A vote in Congress this week could expand greatly the lending power of the Federal Housing Administration. Supporters say government-subsidized mortgages help low- and mid-income home buyers. But the real winners will be mortgage bankers and real estate agents.

An amendment to the housing appropriations bill would lower FHA down-payment terms for upper-income home buyers. This is privatization in reverse. It would move more affluent home buyers out of the private insurance market and under the umbrella of government mortgage protection.

In many ways, the FHA is to the housing industry what Medicare and Medicaid are to health care: the 800-pound gorilla that is slowly trying to squeeze private competitors out of the marketplace.

From its inception during the New Deal, the FHA was meant to help first-time and moderate-income home buyers. Higher-income buyers, if they need insurance at all, can afford unsubsidized private mortgage coverage. If they can’t afford the insurance on the home without a taxpayer subsidy, they probably shouldn’t be buying a house in the first place.

But recently, the FHA has moved aggressively into upscale housing markets. Thanks to relentless pressure from the housing lobby, Congress now allows the FHA to insure mortgages of up to $160,950 in pricey areas like New York and California, up from $67,500 in 1980.

The Clinton administration and the FHA’s housing industry supporters want to lift the cap to well over $200,000. How many low- or moderate-income families can afford a $200,000 house? Since there is no income test to qualify for an FHA subsidy, technically even Michael Jordan could get an FHA-insured loan.


In many ways, the FHA is nothing more than corporate welfare masquerading as a low-income support program.


In fact a shrinking share of FHA’s customers are low-income home buyers in depressed areas –the agency’s intended clientele. A Federal Reserve Board study found that only 18% of FHA loan applications in 1993 were for homes in low- or moderate-income census tracts.

The most objectionable part of raising the FHA limit is the added risk. For the FHA to expand its customer base to include more high-income home buyers, it would have to offer cut-rate down payment requirements; that would raise its losses and the odds of a taxpayer bailout. Almost every mortgage finance study shows that the lower the down payment, the greater the risk of default.

As it is, the FHA’s down-payment terms are far less stringent than private-sector standards. The median down payment for an FHA loan is 4% of the home price — about half the industry standard. And because buyers may finance the upfront mortgage insurance premium on many FHA insured-homes, the loan amount can actually exceed the home’s value.

This creates the perverse incentive for a financially troubled family to abandon the home rather than sell it.

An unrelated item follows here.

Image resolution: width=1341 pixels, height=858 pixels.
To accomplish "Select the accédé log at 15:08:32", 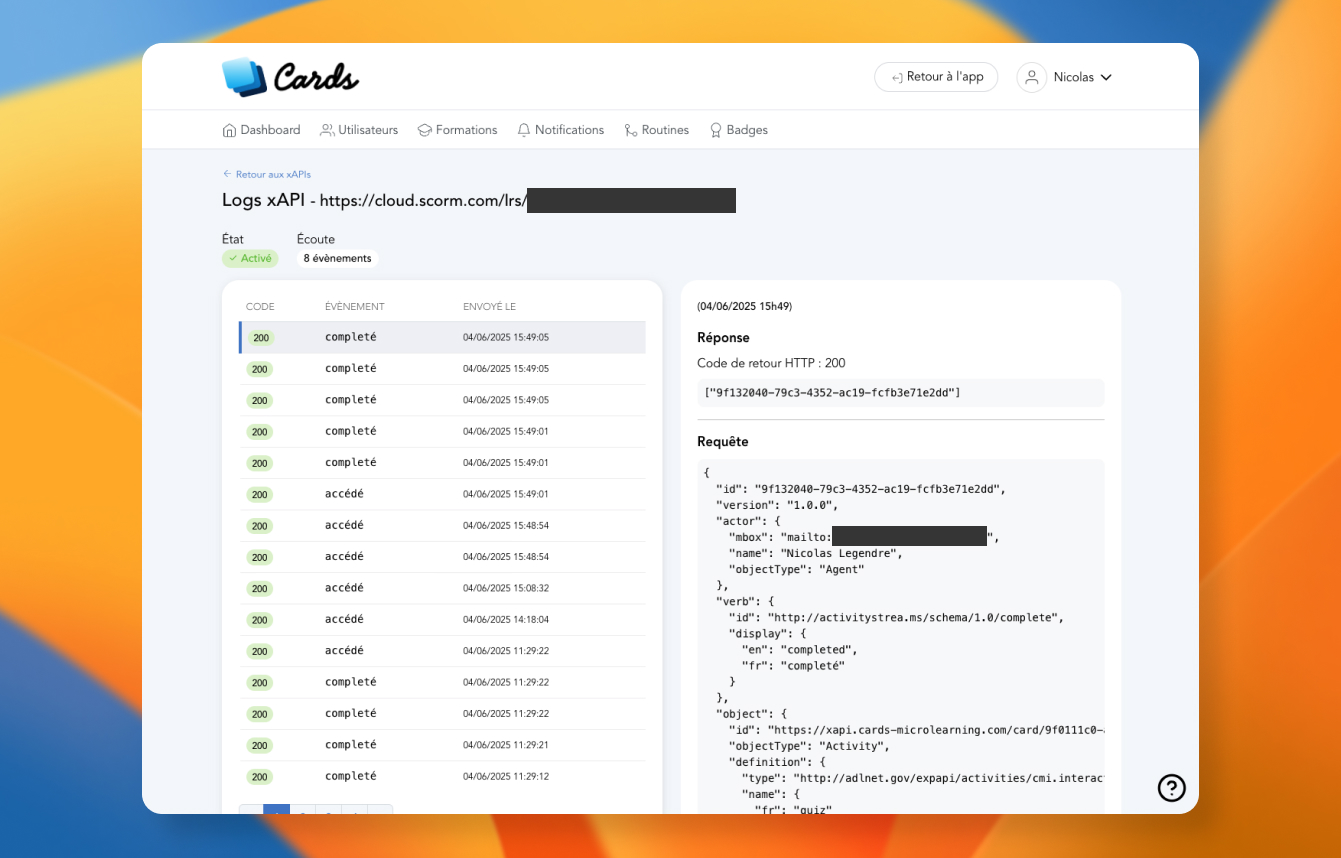I will coord(442,588).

Thanks to the strong economy, the FHA is in the black today. But in the mid-’80s it appeared healthy as well. Then, in 1988, the balloon burst. Because of shoddy underwriting standards and a minicrash in real estate, the FHA lost $1.4 billion. Now the potential taxpayer liability is more than twice what it was in ’88.

Why are real estate agents and mortgage bankers pushing Congress to allow the FHA to serve wealthier home buyers? Because they make more money (about 22 basis points more per loan) on FHA-insured loans than conventional ones. And they make a bigger profit on a home costing $200.000 than on one costing $70,000.

In many ways, the FHA is nothing more than corporate welfare masquerading as a low-income support program.

Congress should be tightening FHA’s underwriting standards, not relaxing them. The down-payment requirements should be raised to meet private-sector standards. The mortgage limit should be lowered. And there should be an income test so that the FHA is truly bound to aid moderate-income home buyers. But ultimately, after 60 years of government ownership, this Depression-era program should be privatized.